Messieurs,
Mon retard à vous répondre provient du temps que j'ai porté à la
réponse au mail de Russ Housley (Chair IAB) qui m'a poussé à faire
une synthèse initiale pour l'IUCG. Vous trouverez un site pour ce
débat sous http://architf.org et son wiki commun à l'IUCG (Internet
User Contributing Group, une liste permanente de l'IETF que j'anime).
Vos deux réponses sont celles de praticiens du problème sous deux
angles clé : celui de l'Etat peu au fait du cyberespace réel sauf par
l'aspect cyberstratégie et celui des organisations internationales
comme les organismes normatifs (nous avons sur cette liste le chair
de la norme clé [ISO 3166] et des intervenants de la norme seconde
[ISO 639 - les langues]) et l'Europe dont Richard Delmas est un
expert. Je pense moi-même être un activiste bien enqu.... de la
Société Civile mais je ne suis pas le seul ! D'autres sont des
pionniers du cyber avec près d'un demi-siècle dont les contributions
peuvent apporter beaucoup. Certains savent développer mais personne
n'a la vocation du Geek (quoi que ....). Certains ont fait des
contributions clé dans des perspectives nouvelles.

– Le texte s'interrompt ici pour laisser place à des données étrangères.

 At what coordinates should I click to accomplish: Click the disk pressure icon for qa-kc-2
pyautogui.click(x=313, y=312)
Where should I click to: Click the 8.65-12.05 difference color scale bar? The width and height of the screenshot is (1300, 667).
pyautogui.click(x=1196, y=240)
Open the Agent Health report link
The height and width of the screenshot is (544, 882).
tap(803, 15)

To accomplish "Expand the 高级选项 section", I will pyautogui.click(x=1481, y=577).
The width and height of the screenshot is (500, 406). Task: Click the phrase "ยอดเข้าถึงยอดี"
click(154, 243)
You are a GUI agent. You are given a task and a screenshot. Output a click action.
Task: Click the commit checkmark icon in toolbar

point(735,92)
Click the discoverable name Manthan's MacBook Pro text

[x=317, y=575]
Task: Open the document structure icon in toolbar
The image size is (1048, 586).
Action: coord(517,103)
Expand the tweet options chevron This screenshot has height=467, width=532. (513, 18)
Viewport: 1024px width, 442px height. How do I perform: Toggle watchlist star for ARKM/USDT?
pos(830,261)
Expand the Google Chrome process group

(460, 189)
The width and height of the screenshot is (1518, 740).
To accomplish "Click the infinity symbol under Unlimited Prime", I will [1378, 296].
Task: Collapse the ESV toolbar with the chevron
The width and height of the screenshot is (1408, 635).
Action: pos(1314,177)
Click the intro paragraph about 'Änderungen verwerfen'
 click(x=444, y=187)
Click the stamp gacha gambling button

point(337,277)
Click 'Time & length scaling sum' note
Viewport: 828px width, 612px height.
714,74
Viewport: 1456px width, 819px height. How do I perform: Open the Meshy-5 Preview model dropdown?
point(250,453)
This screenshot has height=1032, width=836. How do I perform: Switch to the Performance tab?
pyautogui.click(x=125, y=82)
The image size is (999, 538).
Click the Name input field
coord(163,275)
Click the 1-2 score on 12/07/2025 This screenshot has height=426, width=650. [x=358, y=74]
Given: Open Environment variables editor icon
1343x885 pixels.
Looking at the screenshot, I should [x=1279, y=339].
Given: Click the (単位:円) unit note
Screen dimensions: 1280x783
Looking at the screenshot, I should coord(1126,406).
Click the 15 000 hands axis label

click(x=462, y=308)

Le problème aujourd'hui est comment procéder pour parvenir à un
cahier des charges de l'urbanisme et de l'ingénierie du futur
favorable à tous, controllable par qui et multiconsensuel.
jfc
At 15:23 11/07/2013, olivier kempf wrote:
D'emblée, quelques précisions : je suis géopolitologue et
stratégiste, mais pas informaticien. Il reste que le cyber est
suffisamment divers pour accueillir les réflexions venant de toutes
les disciplines.
Je précise de même que le cyberespace me semble plus large qu'Internet.
La trintité Clausewitzienne est, selon les traductions, "étonnante"
ou "remarquable" : eine wunderliche Dreifaltigkeit.
Quant à la "gouvernance", elle revient à poser la question
politique, qui apparaît à plusieurs niveaux : celle de l'Internet
(ICANN ) mais aussi celle des luttes entre Etats (question des
souverainetés, tendance à la balkanisation/fragmentation du
cyberespace) et celle de la remise en cause des modèles étatiques
traditionnels (l'Etat comme modèle westphalien).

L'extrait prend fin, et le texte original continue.